* [TEXTO PARA LEITURA]:
---*---

Na Câmara, 11 anos após ser protocolada pelos então deputados Arnaldo Jordy (PPS-PA), José Chaves (PTB-PE) e Zoinho (PR-RJ), ela acabou aprovada em dois turnos no mesmo dia. No primeiro turno, por 377 votos a favor, 93 contrários e 1 abstenção, e no segundo por 389 votos a favor e 91 contrários. A votação dos turnos no mesmo dia ocorreu por conta de um requerimento do então deputado André Fufuca (PP-MA), atual ministro do Esporte, aprovado por 311 votos a 102. O intervalo normal seria de cinco sessões entre cada turno.
Antes de aprovada, a matéria passou por uma longa caminhada na Câmara. Foram 4 anos sem movimentações na Comissão de Constituição e Justiça da casa depois de ser protocolado. Apenas em 2015, o projeto caminhou – e rápido. Após Alceu Moreira (MDB-RS) ser escolhido como relator, o projeto foi aprovado na comissão em pouco mais de 2 meses, em maio daquele ano. E já em julho, o então presidente da Câmara, Eduardo Cunha (MDB-RJ), criou uma Comissão Especial para analisar a proposta, cujo relator foi, também, Alceu Moreira.

---*---

* [DADOS EXTRAÍDOS]:
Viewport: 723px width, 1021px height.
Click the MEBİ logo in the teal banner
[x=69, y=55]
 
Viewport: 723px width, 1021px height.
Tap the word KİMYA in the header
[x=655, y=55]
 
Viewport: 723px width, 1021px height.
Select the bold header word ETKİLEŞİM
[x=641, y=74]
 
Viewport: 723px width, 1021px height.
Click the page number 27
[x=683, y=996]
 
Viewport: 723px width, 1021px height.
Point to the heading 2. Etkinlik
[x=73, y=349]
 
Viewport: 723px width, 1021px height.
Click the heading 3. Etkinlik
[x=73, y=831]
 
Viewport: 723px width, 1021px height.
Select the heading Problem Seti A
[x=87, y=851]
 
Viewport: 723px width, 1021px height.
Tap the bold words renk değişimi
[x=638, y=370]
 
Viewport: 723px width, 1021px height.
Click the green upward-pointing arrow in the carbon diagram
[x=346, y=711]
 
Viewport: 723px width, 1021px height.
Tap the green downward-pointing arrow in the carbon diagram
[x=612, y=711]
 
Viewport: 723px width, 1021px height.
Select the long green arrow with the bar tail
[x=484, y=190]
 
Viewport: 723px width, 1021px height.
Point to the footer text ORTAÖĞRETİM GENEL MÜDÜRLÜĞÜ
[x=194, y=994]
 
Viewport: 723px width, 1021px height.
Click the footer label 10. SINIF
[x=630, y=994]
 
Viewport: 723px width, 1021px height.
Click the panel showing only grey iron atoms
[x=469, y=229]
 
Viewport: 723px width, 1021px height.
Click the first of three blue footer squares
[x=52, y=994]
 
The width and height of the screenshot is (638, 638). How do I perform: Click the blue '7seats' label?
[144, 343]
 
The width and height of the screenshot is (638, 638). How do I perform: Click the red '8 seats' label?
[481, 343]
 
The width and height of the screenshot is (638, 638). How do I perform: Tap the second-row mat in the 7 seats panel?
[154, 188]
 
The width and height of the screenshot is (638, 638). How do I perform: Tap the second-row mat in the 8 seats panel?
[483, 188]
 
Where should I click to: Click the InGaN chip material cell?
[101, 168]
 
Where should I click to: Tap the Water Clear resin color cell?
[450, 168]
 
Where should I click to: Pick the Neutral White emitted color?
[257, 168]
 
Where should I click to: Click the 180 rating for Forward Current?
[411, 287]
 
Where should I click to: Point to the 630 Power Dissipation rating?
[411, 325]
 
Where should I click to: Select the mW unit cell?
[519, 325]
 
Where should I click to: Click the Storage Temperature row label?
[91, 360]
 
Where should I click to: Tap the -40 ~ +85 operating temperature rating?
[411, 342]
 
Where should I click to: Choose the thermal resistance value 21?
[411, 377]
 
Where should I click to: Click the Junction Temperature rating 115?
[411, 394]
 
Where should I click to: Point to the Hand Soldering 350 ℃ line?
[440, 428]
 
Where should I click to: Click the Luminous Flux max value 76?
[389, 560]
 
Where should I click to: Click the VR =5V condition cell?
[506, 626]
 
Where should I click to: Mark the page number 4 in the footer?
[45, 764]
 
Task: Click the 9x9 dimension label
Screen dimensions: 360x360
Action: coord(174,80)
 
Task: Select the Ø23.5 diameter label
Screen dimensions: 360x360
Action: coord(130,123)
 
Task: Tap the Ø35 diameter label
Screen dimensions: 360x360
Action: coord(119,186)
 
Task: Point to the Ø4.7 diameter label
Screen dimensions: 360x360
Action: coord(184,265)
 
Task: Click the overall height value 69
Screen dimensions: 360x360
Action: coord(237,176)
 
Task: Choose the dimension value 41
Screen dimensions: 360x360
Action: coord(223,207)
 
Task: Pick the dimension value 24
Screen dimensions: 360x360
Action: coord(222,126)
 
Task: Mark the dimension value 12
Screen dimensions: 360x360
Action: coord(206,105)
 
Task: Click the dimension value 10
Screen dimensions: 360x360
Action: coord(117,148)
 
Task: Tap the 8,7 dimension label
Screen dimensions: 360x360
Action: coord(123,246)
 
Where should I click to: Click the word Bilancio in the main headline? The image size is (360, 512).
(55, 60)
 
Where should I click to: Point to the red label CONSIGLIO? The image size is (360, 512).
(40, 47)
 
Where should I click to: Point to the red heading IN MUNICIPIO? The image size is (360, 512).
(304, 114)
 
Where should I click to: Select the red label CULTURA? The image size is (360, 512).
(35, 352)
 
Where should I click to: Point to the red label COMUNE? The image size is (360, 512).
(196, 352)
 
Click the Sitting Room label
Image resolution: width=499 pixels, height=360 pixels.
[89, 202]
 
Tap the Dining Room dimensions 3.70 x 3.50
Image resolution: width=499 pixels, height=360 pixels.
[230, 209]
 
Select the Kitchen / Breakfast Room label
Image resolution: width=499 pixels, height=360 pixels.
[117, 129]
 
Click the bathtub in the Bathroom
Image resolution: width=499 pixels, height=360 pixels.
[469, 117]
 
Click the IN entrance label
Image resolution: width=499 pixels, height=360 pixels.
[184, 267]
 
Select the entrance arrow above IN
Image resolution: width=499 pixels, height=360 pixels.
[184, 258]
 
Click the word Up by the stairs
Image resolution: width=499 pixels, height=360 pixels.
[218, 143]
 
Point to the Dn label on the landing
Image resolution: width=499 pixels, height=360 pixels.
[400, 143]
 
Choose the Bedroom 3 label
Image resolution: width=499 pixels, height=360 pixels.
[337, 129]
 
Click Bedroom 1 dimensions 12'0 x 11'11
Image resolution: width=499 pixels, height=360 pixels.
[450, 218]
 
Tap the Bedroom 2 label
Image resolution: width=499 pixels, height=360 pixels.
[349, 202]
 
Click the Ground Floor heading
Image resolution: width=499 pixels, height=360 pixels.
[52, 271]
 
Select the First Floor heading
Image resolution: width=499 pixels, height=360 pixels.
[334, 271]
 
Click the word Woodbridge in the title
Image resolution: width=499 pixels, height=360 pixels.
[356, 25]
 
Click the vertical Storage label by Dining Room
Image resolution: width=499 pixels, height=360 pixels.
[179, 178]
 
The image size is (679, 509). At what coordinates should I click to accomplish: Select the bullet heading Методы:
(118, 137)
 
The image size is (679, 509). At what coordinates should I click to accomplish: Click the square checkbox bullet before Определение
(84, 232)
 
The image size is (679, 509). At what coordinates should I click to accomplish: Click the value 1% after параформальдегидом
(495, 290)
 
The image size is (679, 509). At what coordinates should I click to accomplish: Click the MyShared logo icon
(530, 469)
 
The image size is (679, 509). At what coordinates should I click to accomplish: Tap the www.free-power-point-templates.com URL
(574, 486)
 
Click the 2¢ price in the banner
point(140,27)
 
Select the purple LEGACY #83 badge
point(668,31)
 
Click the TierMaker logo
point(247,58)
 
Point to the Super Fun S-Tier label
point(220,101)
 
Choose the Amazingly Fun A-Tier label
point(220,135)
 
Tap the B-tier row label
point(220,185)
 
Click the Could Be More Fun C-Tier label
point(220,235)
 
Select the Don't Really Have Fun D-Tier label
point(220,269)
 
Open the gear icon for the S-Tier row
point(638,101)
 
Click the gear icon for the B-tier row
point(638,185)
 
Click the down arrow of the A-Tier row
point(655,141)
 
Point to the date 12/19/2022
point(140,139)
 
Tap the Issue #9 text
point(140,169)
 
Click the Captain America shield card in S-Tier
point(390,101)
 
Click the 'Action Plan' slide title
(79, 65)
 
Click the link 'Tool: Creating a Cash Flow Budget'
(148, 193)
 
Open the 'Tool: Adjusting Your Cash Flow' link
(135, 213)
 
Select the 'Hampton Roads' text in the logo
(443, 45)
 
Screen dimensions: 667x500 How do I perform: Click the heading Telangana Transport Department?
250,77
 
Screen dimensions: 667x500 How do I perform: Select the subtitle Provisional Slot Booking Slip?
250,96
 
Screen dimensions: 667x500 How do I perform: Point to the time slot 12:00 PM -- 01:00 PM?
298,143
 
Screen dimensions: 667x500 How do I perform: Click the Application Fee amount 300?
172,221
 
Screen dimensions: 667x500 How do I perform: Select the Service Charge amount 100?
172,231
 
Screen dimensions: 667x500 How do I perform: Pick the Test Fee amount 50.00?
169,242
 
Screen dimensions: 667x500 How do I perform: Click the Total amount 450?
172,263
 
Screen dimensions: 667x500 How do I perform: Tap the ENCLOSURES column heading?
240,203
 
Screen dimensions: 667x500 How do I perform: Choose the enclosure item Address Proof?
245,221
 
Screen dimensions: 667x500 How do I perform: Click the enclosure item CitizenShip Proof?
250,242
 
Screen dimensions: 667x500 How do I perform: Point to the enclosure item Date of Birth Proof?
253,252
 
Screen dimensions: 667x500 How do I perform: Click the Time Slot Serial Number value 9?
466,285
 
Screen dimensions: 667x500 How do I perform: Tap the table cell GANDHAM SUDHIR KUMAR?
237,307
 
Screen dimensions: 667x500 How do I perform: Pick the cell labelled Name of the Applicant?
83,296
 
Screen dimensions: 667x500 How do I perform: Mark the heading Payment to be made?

---*---

* [PARTES DO EXERCÍCIO]:
1) No texto sobre a tramitação da proposta na Câmara, quem foi escolhido como relator do projeto na Comissão de Constituição e Justiça?
2) Diga se cada afirmação abaixo concorda com o texto sobre a tramitação da proposta na Câmara, citando as palavras do texto que decidem:
(a) No segundo turno, a proposta recebeu 389 votos a favor.
(b) O requerimento de André Fufuca foi aprovado por 377 votos a 93.
(c) A Comissão Especial foi criada em julho por Eduardo Cunha, então presidente da Câmara.
3) Dê continuidade ao texto sobre a tramitação da proposta na Câmara a partir da última frase.

* [RESPOSTAS POR TAREFA]:
1) Alceu Moreira (MDB-RS).

2)
(a) Sim: "no segundo por 389 votos a favor e 91 contrários".
(b) Não: "aprovado por 311 votos a 102".
(c) Sim: "E já em julho, o então presidente da Câmara, Eduardo Cunha (MDB-RJ), criou uma Comissão Especial para analisar a proposta".

3)
Pelo regimento da casa, as comissões devem concluir sua análise em até 40 sessões, prorrogáveis por mais 20 mediante requerimento fundamentado. O que aconteceu, porém, foi uma sucessão de pedidos de prorrogação sem qualquer fundamentação, apenas com o pedido feito de forma genérica. Ainda assim, segundo a ficha de tramitação da PEC, a comissão recebeu 19 prorrogações de 20 sessões cada, totalizando um prazo de 420 sessões – mais de 10x maior do que o originalmente previsto no regimento – que, porém, não limita as prorrogações. No total, a Comissão Especial funcionou por 3 anos e 4 meses, até novembro de 2018.
Após mais 3 anos e 3 meses, a matéria foi a plenário no dia 22 de fevereiro de 2022. De acordo com a transcrição da sessão (disponível aqui, entre as páginas 31 e 86 do documento), os deputados discutiram e votaram os dois turnos necessários para aprovação, além de requerimentos de retirada de pauta, adiamento, destaques – votação separada de trechos do texto, como a tentativa de se retirar a previsão de transferência de terrenos a ocupantes não registrados – e a própria quebra do chamado interstício, o intervalo de 5 sessões previsto no regimento.
Na época, deputados já alertavam para os riscos, discutidos também hoje, trazidos pela proposta. Entre eles, a privatização de praias (não da faixa de areia ou das águas litorâneas em si, mas da dificultação do acesso por propriedades particulares no entorno), a grilagem de terras e a pressão da especulação imobiliária. Deputados favoráveis, porém, davam ênfase ao fim dos impostos pagos pelos ocupantes desses imóveis, como a taxa de ocupação, o foro e o laudêmio, ignorando ou minimizando os problemas apontados.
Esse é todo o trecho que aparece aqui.